#### DATA SUPPLIED:
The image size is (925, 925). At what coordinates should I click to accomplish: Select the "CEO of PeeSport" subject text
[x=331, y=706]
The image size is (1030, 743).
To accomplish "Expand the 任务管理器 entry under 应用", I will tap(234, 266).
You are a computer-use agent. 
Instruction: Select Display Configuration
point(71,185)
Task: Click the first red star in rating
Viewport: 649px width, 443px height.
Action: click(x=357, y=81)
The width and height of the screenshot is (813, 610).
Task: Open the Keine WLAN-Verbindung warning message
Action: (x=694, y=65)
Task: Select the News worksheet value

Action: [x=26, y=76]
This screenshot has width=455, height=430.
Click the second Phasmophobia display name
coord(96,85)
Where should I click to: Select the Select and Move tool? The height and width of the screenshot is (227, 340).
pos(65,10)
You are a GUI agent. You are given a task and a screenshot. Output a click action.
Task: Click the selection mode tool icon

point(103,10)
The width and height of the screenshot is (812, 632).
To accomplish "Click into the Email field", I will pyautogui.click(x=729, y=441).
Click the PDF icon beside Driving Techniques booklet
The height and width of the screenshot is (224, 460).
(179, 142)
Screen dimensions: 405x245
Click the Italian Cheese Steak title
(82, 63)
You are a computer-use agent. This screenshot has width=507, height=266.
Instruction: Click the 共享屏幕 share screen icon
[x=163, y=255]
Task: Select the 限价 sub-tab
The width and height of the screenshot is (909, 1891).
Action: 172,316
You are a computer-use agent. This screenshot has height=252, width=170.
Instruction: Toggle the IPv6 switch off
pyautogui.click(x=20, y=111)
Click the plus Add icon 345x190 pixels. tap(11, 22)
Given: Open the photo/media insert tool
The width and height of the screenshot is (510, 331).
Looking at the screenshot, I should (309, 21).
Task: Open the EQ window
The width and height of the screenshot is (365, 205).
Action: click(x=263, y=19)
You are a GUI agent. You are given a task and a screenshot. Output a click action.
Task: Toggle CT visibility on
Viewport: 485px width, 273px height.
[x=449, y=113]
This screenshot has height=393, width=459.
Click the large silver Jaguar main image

#### TASK:
Please restate the records word for word. Go from the first line to the line with "Task: Click the first red star in rating" and include both.

#### YOUR SOLUTION:
The image size is (925, 925). At what coordinates should I click to accomplish: Select the "CEO of PeeSport" subject text
[x=331, y=706]
The image size is (1030, 743).
To accomplish "Expand the 任务管理器 entry under 应用", I will tap(234, 266).
You are a computer-use agent. 
Instruction: Select Display Configuration
point(71,185)
Task: Click the first red star in rating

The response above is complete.